Service is a bit slower than at similar establishments in Gujarat and Mumbai, where food is literally flung from pail to plate with bullseye precision. This is a quibble, though, as Rajdhani is the kind of place where you can holler for a refill without feeling rude.
The highlight of the savoury food was the pale white dahi kadi, which was both sweet and sour. There was also a choice of thin sweet dal or mirchi dal. The vegetable dishes were decent, but nothing to start shouting about. We had a mixed vegetable dish with an odd qorma-like consistency; rangoli var, which is a flat white bean in a bland sauce; methi shaak of a dry but tender consistency; and a potato curry that was just crying out for puris. Instead, we had bajra rotlas with ghee and gud, chapattis (thin, but not authentically paper thin) and theplas. The meal ended with rice rather than khichdi, though in Gujarat you usually have the option of either. The pharsaan included khatta dhoklas and vegetable kachori, both of which tasted fine. There was garlic chutney, the ubiquitous pachranga-style mango pickle, a green chutney and a sweet-sour tamarind chutney. Sadly missing were typical Gujarati chutneys like crystalline mango chhunda.

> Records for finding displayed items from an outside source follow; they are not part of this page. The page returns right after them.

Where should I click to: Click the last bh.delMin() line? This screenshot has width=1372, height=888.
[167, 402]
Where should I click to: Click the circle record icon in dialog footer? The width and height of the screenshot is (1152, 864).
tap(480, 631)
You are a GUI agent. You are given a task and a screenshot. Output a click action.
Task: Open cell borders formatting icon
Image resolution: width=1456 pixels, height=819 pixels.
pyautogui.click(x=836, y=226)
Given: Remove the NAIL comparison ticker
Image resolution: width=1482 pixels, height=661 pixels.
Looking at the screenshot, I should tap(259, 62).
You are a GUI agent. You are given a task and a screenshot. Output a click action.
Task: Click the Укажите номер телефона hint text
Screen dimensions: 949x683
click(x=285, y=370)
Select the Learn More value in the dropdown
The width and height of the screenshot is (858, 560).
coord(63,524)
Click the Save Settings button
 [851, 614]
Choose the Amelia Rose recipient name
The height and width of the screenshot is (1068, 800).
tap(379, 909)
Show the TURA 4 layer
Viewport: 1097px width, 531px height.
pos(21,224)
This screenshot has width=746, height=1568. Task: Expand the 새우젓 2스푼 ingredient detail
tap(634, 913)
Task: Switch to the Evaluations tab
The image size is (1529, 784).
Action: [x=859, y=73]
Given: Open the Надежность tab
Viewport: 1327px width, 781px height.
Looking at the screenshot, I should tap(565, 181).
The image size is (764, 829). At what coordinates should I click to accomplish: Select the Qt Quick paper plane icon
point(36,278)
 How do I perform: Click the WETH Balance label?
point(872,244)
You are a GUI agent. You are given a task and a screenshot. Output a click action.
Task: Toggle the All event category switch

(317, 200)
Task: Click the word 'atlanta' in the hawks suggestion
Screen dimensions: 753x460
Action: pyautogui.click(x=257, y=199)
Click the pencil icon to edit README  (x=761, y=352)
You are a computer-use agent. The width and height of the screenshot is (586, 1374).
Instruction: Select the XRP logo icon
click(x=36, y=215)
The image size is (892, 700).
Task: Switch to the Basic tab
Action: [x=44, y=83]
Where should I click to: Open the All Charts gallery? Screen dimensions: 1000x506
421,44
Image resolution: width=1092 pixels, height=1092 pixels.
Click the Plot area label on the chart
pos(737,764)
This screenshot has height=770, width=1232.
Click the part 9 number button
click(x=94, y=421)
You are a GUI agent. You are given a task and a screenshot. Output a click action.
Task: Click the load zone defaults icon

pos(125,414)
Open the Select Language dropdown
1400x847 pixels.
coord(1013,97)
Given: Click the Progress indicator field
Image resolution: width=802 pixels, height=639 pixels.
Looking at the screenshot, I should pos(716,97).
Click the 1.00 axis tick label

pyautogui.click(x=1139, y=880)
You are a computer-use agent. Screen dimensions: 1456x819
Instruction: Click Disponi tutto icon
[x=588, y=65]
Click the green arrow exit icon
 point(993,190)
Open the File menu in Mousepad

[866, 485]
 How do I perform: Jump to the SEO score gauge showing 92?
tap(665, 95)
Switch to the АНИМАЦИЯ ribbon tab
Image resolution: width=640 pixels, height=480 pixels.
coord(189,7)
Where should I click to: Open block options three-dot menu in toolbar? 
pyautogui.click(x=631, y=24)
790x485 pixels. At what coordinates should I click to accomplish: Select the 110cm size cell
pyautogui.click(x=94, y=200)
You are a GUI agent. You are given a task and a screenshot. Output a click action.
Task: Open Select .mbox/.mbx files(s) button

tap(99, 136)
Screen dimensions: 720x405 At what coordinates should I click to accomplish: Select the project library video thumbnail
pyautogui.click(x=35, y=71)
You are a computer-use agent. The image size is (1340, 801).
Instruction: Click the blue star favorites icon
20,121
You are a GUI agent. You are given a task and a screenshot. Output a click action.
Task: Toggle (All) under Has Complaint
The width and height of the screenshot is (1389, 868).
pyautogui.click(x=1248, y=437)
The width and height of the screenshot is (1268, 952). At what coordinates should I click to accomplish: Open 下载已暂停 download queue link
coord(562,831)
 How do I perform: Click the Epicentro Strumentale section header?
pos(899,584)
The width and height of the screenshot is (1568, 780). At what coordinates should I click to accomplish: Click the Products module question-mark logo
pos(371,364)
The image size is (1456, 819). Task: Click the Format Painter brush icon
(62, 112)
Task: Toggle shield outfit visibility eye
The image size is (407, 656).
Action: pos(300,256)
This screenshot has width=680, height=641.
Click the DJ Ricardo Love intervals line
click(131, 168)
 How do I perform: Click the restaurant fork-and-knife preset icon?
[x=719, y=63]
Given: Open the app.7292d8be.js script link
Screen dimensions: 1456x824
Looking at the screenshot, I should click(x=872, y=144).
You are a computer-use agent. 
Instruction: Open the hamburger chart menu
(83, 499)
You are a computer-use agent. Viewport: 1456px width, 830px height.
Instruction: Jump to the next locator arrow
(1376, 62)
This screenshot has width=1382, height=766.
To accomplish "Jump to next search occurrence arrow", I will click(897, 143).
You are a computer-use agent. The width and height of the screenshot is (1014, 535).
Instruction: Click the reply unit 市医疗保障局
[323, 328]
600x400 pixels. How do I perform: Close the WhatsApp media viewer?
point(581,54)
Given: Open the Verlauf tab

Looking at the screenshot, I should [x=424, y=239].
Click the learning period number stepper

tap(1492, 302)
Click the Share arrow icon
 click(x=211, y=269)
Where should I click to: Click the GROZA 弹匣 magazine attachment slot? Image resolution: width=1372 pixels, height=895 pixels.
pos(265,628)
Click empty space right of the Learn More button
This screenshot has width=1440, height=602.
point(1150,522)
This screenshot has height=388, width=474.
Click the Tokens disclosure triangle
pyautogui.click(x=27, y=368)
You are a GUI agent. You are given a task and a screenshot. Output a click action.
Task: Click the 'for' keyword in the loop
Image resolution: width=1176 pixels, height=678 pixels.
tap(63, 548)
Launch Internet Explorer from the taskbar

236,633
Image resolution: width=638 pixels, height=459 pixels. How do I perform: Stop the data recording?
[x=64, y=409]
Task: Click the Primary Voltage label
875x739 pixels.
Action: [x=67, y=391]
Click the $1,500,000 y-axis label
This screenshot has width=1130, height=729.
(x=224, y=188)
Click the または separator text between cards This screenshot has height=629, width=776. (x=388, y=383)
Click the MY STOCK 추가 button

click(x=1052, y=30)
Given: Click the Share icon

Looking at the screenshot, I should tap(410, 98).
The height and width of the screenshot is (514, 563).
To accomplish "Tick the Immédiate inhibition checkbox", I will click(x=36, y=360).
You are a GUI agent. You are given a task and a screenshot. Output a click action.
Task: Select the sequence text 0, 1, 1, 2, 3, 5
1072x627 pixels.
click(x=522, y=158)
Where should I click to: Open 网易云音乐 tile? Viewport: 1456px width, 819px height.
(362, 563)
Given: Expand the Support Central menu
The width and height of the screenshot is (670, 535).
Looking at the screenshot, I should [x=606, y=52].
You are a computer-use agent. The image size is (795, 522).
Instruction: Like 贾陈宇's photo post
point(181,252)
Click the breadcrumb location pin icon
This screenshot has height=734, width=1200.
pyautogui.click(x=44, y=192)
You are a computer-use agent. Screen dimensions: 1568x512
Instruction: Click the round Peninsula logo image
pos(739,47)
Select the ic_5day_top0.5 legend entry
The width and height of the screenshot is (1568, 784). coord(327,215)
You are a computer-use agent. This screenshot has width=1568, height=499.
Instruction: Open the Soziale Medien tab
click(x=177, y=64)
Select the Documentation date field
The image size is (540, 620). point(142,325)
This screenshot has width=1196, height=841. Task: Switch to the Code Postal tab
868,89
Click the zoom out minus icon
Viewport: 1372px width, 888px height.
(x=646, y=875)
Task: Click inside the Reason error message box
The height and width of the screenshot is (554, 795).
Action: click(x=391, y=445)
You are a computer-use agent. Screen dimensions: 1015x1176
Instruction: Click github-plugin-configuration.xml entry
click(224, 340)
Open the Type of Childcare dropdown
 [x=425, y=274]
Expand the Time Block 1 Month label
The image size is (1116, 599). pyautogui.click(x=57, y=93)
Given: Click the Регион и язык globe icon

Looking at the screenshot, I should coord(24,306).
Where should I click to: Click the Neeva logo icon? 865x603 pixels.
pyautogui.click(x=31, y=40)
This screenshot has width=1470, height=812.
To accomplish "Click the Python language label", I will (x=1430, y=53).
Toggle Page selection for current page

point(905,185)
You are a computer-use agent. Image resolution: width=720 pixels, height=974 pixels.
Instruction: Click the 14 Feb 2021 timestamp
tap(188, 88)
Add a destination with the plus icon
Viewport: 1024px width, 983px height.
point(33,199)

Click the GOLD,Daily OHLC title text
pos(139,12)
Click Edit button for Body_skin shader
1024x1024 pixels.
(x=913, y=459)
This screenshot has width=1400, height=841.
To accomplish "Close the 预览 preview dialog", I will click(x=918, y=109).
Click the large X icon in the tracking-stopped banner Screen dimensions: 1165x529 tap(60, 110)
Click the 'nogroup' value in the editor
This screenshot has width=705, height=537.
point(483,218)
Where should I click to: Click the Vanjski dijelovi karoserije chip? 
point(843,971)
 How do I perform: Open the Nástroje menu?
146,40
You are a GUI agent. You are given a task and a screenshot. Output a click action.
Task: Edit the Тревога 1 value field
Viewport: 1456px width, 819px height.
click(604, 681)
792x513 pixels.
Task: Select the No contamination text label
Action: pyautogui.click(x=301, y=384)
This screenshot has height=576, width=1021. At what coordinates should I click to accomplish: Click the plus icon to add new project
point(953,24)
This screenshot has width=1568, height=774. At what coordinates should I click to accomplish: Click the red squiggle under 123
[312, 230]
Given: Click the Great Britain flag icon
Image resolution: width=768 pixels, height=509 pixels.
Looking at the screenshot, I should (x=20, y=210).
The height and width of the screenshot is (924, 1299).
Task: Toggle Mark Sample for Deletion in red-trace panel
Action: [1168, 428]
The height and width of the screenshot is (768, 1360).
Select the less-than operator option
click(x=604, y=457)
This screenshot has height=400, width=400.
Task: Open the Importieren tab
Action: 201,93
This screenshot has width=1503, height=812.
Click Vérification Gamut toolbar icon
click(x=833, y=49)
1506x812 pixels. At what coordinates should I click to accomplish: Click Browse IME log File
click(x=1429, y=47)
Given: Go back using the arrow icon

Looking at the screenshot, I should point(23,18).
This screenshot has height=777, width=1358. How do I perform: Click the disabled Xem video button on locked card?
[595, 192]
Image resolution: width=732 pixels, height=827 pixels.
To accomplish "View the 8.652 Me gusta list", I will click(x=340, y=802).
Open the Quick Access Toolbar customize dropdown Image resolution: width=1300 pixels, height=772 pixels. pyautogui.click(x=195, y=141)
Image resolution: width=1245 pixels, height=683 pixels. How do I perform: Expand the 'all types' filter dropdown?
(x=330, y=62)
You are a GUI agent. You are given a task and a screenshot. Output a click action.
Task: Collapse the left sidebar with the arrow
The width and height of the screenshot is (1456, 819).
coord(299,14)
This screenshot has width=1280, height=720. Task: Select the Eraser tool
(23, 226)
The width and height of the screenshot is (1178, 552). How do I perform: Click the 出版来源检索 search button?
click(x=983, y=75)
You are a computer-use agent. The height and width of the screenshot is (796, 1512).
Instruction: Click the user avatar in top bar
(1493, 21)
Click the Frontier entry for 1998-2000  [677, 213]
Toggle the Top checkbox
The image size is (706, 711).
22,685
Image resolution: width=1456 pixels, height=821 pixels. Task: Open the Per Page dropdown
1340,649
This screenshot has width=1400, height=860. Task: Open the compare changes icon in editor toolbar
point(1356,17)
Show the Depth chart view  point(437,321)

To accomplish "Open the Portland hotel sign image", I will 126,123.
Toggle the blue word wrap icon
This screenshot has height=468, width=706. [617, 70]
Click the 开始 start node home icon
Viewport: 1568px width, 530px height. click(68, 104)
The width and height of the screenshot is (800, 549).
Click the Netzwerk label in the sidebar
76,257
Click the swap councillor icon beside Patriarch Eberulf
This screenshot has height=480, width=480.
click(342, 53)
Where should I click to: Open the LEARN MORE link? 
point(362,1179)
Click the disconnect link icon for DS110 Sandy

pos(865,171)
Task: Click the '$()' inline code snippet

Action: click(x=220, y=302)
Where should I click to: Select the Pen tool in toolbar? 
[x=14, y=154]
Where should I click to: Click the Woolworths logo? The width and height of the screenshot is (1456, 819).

What the food lacks in authenticity, it makes up for in other ways. The dishes weren’t as ghee-filled as Gujarati restaurant cuisine can sometimes be and, therefore were less filling. Though the temperature was a little varied, each dish had a unique taste, which is more than one can say about many thali places.
The choice of sweet dishes was good, if a bit too saccharine. Shrikhand in any form is exciting, and even though Rajdhani’s version tastes like fruity yogurt, it’s close enough. The aamras—more mango-ey than creamy —is conducive to second helpings. Save your pharsaan dhoklas to mop it up with. The third dessert option, moong daal halwa, was the best of the three, even though the least typically Gujju one.
The menu at Rajdhani changes every day, so you may get something completely different. But at Rs 135 for an all-you-can-eat vegetarian feast, you really can’t go wrong.